***** Records supplied *****

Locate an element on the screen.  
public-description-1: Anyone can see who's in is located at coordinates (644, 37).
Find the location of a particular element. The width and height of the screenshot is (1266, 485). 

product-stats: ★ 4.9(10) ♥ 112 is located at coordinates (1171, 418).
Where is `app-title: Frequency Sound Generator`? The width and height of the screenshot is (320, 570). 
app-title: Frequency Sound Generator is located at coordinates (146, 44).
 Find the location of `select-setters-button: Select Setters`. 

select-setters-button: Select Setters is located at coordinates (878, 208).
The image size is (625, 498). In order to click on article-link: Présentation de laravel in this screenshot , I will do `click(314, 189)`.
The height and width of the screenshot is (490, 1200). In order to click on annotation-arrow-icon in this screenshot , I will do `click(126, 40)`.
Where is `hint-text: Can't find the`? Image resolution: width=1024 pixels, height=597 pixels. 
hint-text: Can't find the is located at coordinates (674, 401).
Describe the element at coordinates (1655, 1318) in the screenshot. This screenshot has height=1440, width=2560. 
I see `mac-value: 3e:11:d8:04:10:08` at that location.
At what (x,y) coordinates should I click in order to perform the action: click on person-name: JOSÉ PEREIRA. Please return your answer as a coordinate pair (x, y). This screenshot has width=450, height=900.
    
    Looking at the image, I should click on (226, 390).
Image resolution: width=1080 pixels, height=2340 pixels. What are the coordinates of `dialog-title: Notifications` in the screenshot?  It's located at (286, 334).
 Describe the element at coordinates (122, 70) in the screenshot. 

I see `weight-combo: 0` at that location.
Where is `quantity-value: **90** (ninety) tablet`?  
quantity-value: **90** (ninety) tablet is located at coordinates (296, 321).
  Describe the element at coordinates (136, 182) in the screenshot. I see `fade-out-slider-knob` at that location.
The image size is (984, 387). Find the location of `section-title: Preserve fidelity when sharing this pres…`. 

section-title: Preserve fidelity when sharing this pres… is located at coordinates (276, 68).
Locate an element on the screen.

*****

• **Assignment**
Report every line of the records that contains the string "when". Case counts.

• **Output for this task**
The image size is (984, 387). Find the location of `section-title: Preserve fidelity when sharing this pres…`. 
section-title: Preserve fidelity when sharing this pres… is located at coordinates (276, 68).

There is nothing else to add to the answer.